Supplied entries.
----------------------------------------

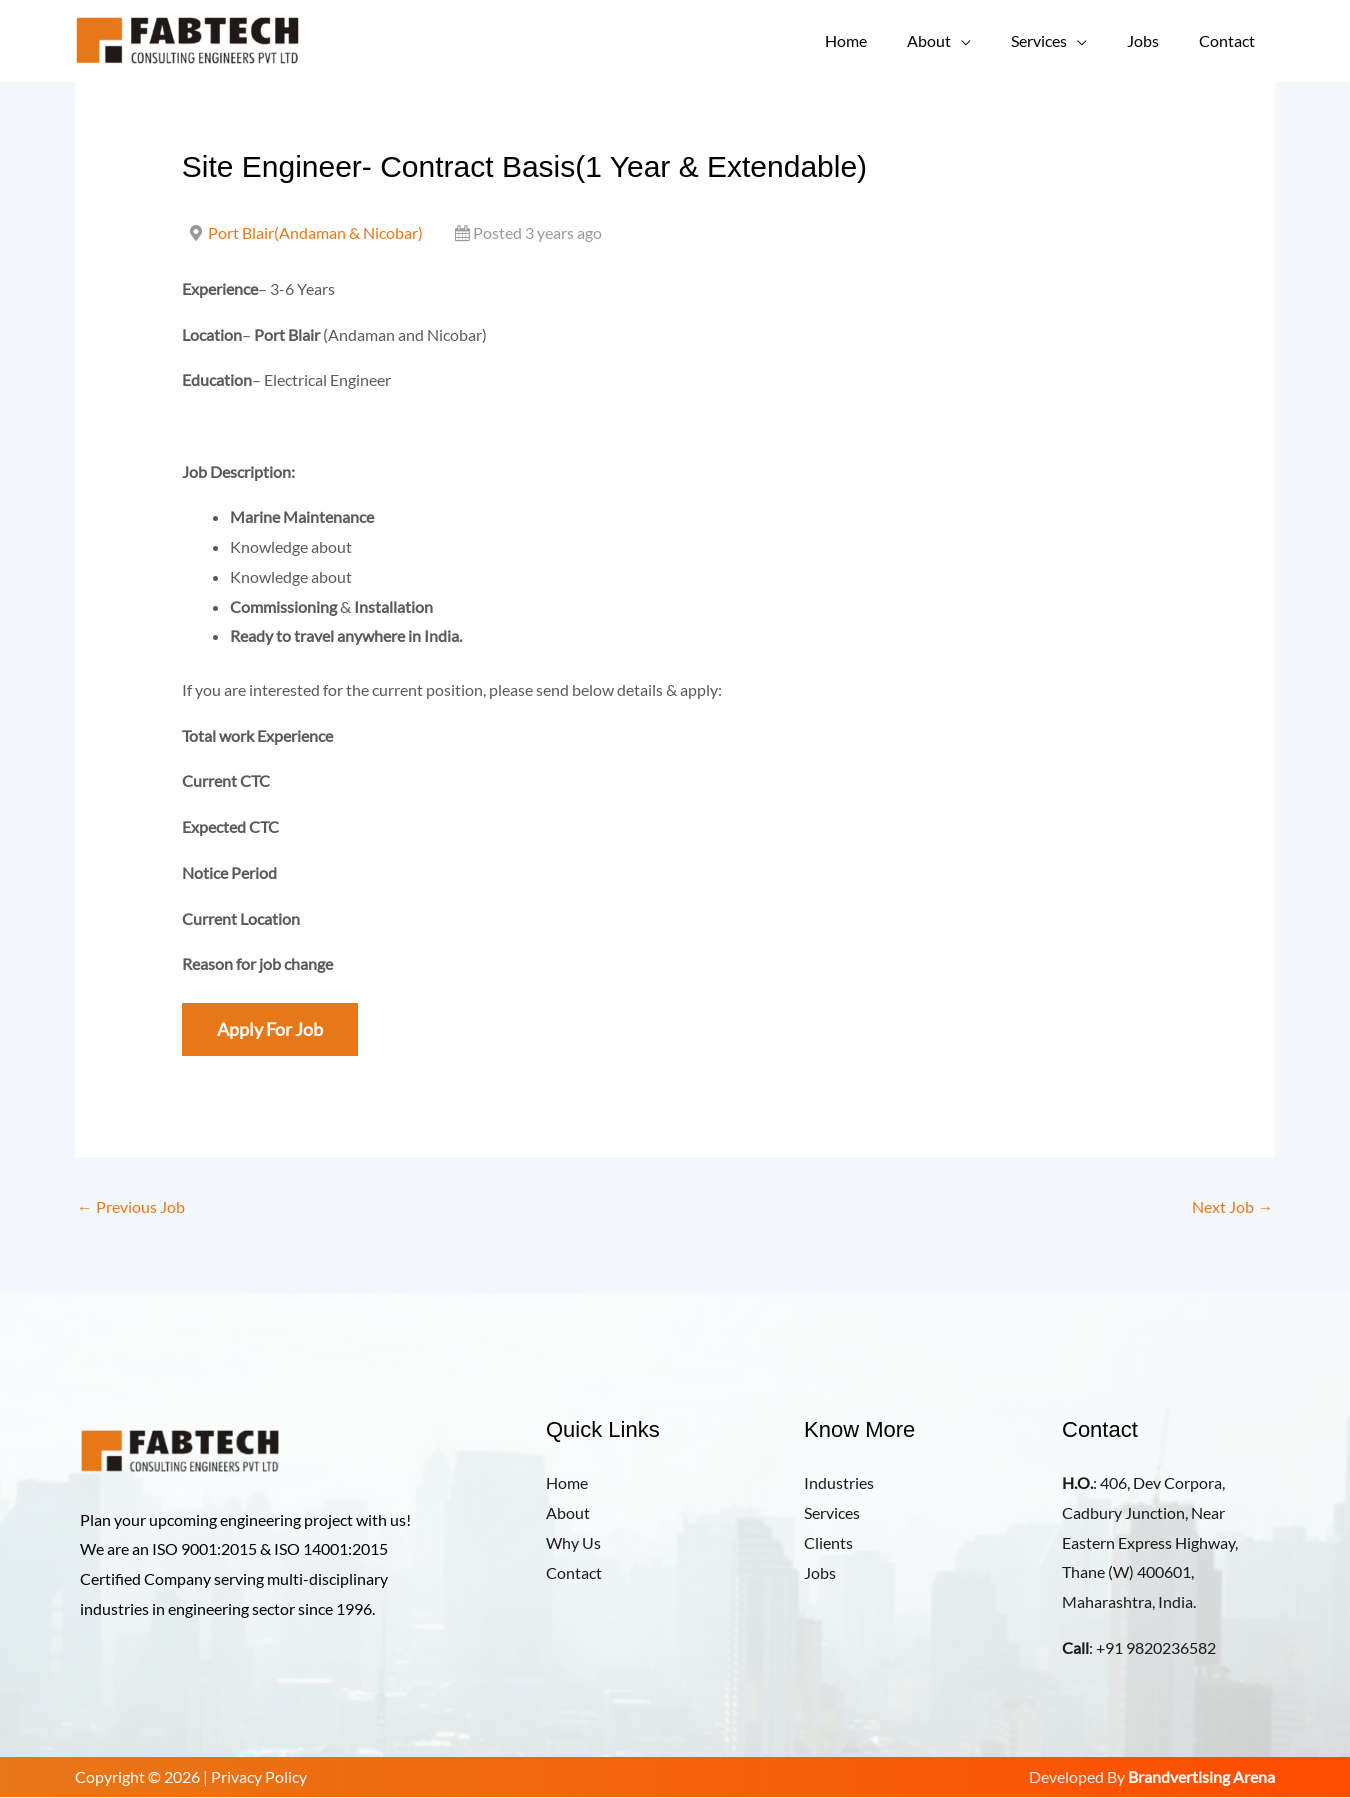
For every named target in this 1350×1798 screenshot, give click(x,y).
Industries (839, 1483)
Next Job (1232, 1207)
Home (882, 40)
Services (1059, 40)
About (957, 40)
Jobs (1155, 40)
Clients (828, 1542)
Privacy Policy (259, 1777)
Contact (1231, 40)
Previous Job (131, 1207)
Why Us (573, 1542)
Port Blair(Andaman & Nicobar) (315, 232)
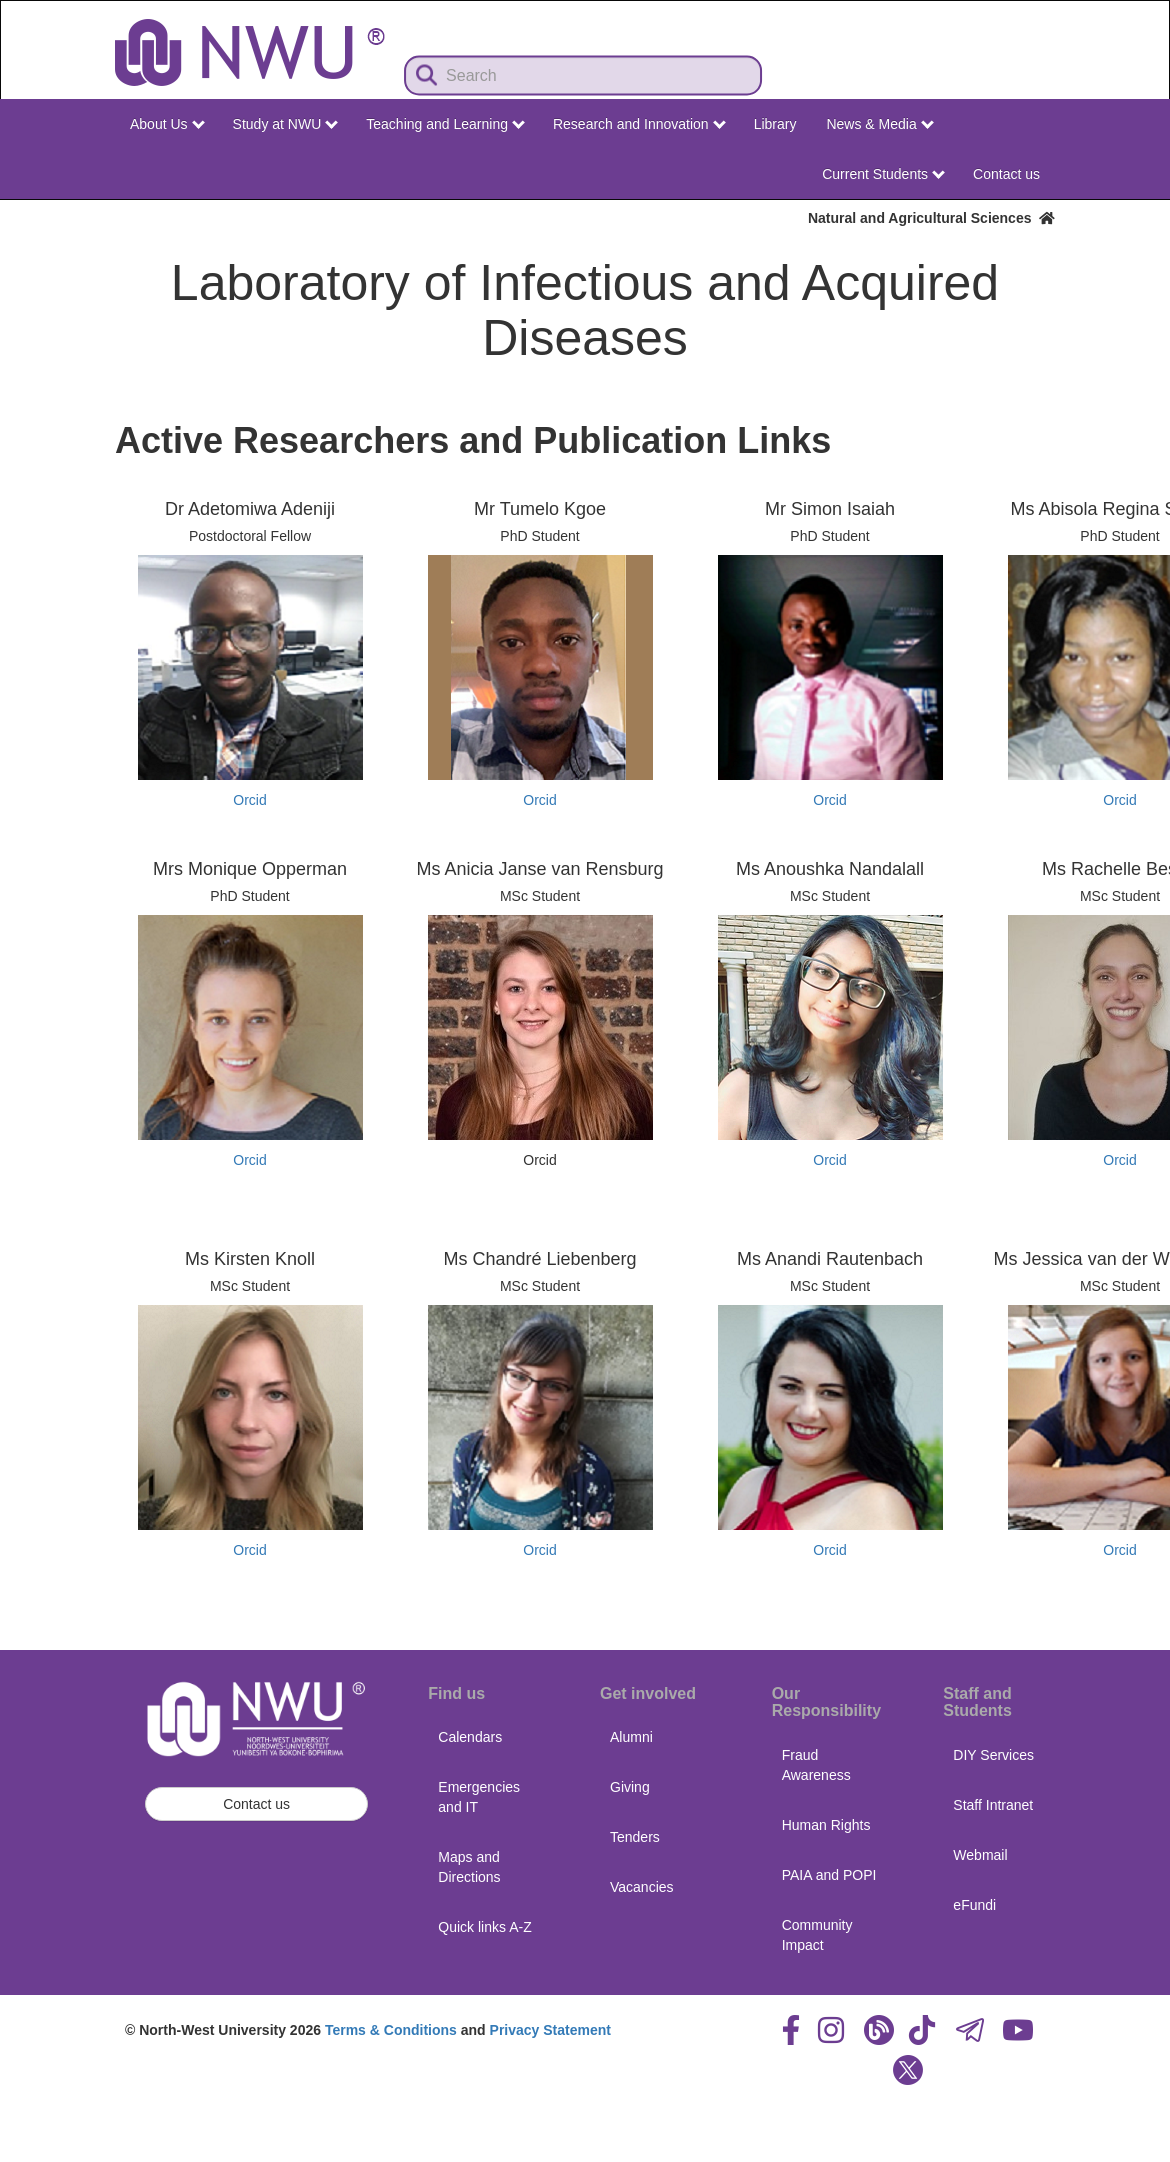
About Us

----------------------------------------

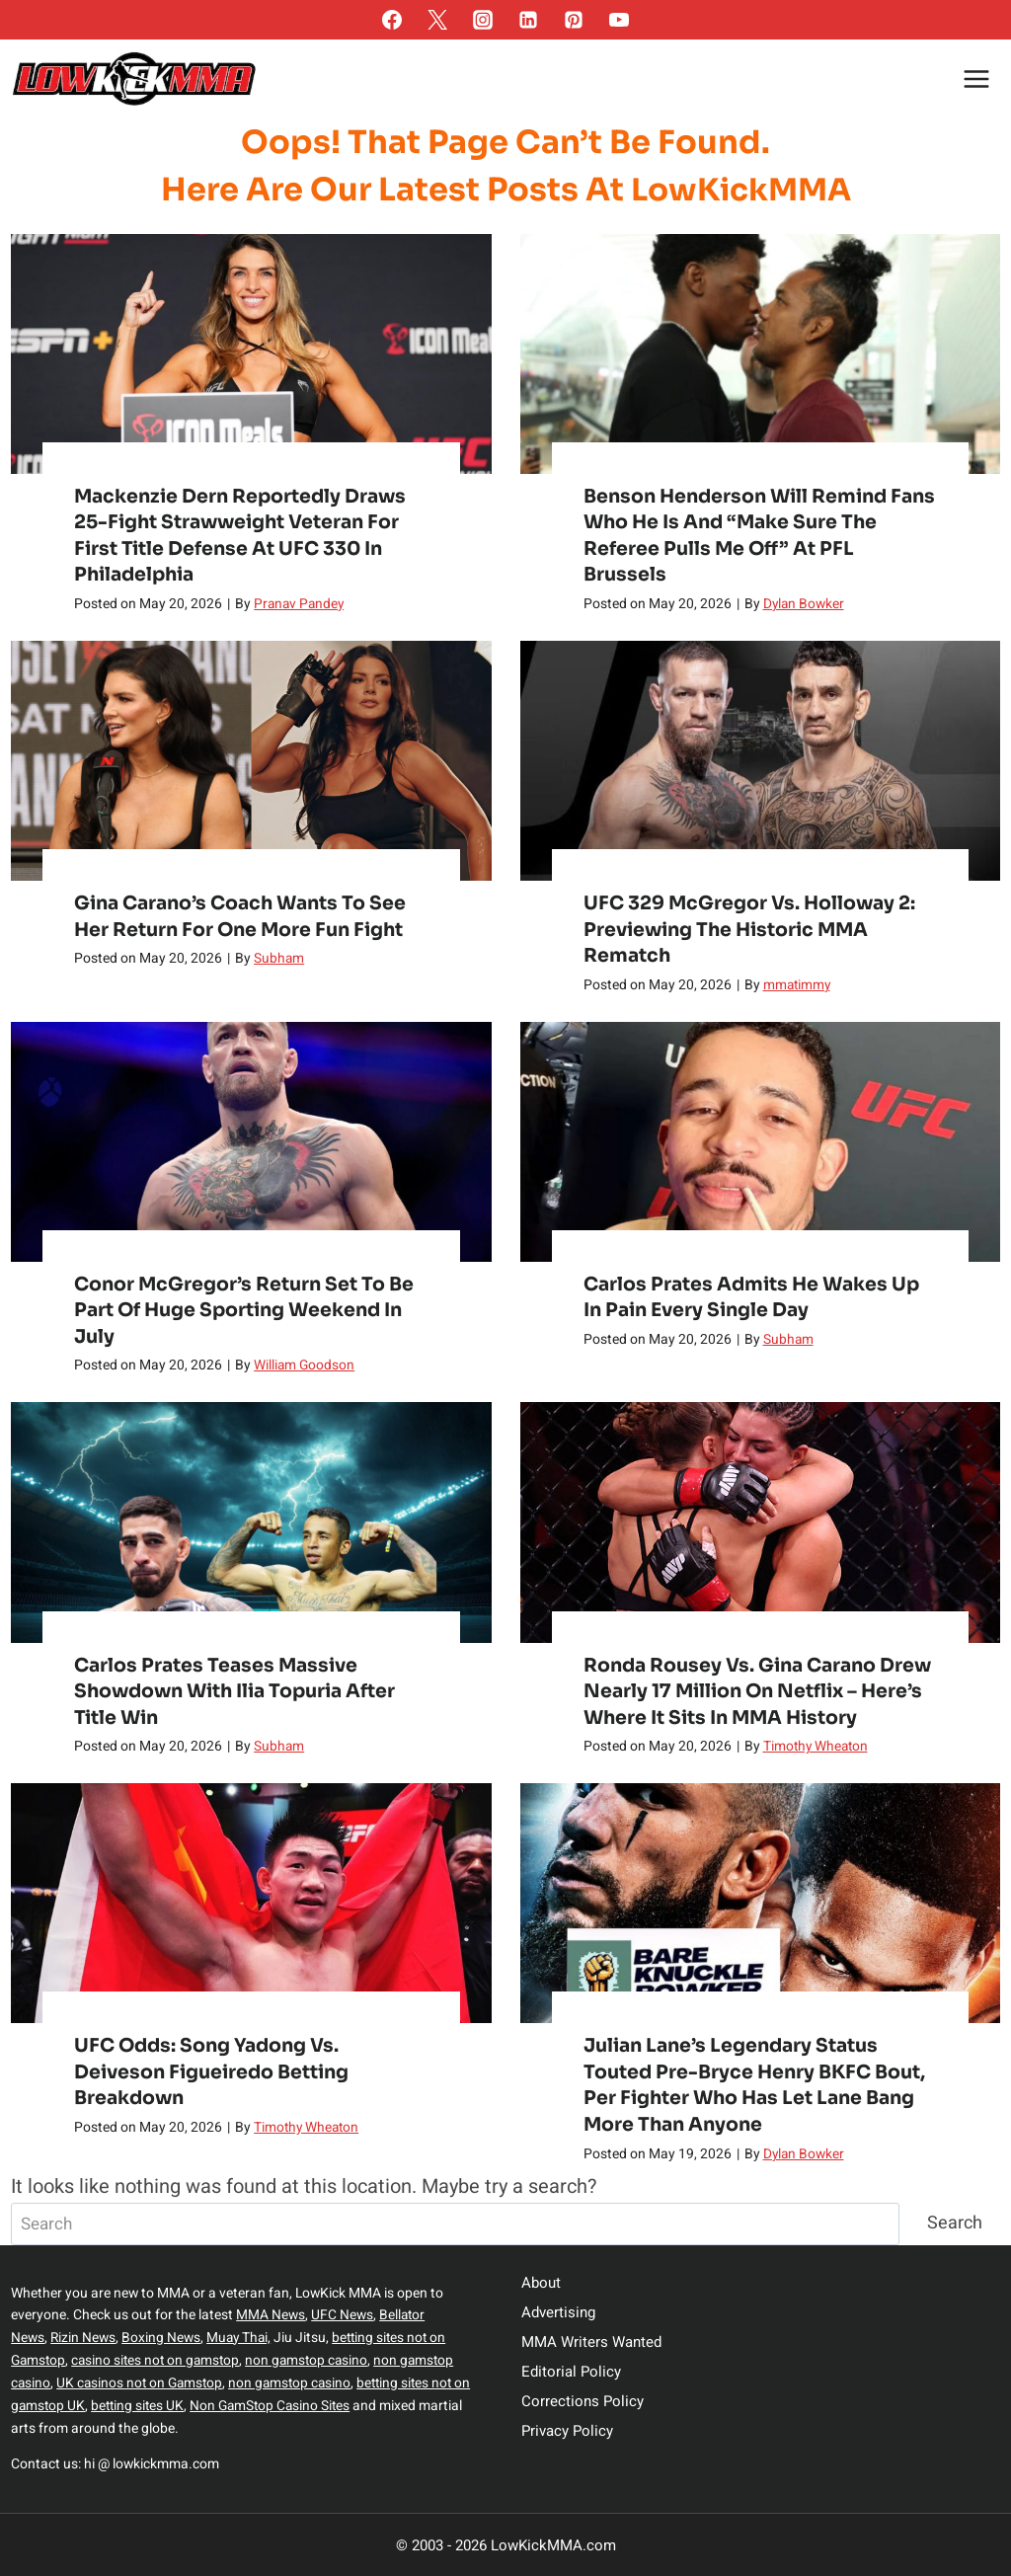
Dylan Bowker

----------------------------------------

Retype the data from the line containing "Jobs (1155, 40)" through the line containing "Port Blair(Andaman & Nicobar) (315, 232)", keeping each line the same.

Jobs (1155, 40)
Clients (828, 1542)
Privacy Policy (259, 1777)
Contact (1231, 40)
Previous Job (131, 1207)
Why Us (573, 1542)
Port Blair(Andaman & Nicobar) (315, 232)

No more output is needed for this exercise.